Budesonide undergoes high first pass metabolism in the liver and 90% is converted into metabolites with low corticosteroid activity. It has minimal systemic availability. The potential for typical corticosteroid side effects is significantly reduced as a result of decreased bioavailability and the resulting limited systemic exposure, which makes this a particularly attractive drug for use in humans and animals that are poorly tolerant of other corticosteroids. Budesonide also has a high receptor-binding affinity in the mucosa. It has been referred to as a "locally acting" corticosteroid.

Therapeutic results with budesonide have been promising in humans with Crohn's disease, collagenous colitis and lymphocytic colitis, ulcerative colitis, either when administered as a retention enema or in oral form, and primary biliary cirrhosis.

Budesonide has been used by some veterinary clinicians in recent years to treat IBD in dogs and cats. Dose recommendations vary. In humans, a range of 6 mg to 9 mg per day has been used during initial therapy. The following general recommendations have been made for dogs and cats. In general, budesonide is administered to cats and small dogs at 1 mg administered once per day. Budesonide is supplied as a 3 mg capsule (Entocort, AstraZenica). Compounding is necessary for accurate dosing for cats and small dogs (to a 1 mg prep).

Budesonide can be used in combination with other drugs. Since cats tolerate corticosteroids very well, there is little indication to use budesonide as initial therapy for IBD. However, this may be a very attractive option for use in diabetic cats that also have IBD, or in patients where conventional therapies have not been sufficiently effective.

Potential adverse effects include PU/PD, when budesonide is used at the high end of the dose range, and GI ulceration. These reactions have been observed in some human patients. These problems would be more likely to occur in dogs than in cats. It appears to be very safe when used at the levels listed above.
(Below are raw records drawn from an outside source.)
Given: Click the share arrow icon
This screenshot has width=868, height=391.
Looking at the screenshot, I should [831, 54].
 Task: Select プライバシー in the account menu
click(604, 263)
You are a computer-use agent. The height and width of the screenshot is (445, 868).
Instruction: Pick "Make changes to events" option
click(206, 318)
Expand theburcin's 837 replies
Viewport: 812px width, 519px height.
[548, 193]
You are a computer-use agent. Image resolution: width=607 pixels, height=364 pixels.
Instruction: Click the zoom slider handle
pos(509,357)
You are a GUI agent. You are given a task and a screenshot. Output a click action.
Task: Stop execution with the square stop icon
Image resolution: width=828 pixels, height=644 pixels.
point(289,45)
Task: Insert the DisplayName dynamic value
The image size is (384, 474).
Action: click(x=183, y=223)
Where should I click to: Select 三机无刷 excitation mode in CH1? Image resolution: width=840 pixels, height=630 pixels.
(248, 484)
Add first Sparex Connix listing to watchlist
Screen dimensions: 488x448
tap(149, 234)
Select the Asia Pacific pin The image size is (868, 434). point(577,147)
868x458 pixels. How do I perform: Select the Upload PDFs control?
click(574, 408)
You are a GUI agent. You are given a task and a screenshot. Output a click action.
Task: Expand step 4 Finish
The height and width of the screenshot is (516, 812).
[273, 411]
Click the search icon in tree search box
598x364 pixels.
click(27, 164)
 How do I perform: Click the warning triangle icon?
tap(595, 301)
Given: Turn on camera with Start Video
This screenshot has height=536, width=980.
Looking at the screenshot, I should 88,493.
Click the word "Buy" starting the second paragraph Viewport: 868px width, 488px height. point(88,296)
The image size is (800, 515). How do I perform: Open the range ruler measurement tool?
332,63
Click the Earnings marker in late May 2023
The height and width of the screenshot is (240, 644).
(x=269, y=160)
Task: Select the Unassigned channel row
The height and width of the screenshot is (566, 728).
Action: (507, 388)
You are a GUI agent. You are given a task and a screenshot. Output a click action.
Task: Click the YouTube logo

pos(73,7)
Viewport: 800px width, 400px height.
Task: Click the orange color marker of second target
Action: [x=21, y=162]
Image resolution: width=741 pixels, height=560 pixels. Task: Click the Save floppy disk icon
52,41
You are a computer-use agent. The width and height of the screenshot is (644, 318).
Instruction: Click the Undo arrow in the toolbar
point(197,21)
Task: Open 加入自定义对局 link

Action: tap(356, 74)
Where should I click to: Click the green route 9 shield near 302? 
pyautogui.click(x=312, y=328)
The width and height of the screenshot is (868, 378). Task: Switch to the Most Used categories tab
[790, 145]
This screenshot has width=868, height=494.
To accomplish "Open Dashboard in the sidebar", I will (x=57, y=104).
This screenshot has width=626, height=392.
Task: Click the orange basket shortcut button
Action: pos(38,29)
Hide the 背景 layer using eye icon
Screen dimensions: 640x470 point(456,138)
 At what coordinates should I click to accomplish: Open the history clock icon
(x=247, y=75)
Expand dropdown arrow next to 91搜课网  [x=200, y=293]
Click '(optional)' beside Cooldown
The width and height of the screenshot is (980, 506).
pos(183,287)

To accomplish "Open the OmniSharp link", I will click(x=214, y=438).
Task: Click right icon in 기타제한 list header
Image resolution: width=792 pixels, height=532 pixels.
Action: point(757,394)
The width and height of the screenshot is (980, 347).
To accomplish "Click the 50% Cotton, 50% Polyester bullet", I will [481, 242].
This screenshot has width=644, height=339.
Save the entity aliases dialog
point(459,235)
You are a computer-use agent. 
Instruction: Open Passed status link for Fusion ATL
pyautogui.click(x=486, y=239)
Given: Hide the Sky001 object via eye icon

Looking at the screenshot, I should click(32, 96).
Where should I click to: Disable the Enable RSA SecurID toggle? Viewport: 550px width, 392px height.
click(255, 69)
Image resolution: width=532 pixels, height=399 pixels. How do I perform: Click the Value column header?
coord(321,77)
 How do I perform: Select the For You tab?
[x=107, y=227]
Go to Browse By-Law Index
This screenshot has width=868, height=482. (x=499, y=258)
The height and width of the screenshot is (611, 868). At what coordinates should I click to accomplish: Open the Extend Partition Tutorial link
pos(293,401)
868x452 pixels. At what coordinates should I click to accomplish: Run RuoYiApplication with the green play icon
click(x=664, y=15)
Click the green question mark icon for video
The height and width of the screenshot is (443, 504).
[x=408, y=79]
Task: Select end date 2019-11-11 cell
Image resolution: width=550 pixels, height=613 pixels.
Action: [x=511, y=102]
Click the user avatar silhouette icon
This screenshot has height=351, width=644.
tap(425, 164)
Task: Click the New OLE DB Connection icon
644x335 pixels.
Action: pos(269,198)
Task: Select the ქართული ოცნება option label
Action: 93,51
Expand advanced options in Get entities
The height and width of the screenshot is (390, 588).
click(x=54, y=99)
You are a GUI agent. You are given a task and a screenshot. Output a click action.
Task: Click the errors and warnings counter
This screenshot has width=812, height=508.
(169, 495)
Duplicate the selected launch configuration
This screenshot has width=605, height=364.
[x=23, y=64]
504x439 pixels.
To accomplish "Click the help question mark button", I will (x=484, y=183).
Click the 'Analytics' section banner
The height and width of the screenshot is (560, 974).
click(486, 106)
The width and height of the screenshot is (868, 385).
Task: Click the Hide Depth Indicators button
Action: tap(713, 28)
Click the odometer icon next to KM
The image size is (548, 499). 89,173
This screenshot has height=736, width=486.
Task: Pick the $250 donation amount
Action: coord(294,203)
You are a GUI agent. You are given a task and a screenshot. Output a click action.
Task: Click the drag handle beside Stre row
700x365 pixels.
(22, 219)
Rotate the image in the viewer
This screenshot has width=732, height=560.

When combination therapy is indicated metronidazole (Flagyl) is usually the first choice to be used in conjunction with prednisone. Metronidazole's mechanism of action includes an antiprotozoal effect, inhibition of cell-mediated immune responses, and anaerobic antibacterial activity. A dosage of 10 to 20 mg/kg two times daily is used for IBD. Ideally, at least several months of metronidazole therapy is given once it is started. In some cats with severe disease long term consecutive use or one to two month cycles of treatment may be required. Side effects to metronidazole at this low dose are uncommon in cats. Occasionally nausea or vomiting may be seen.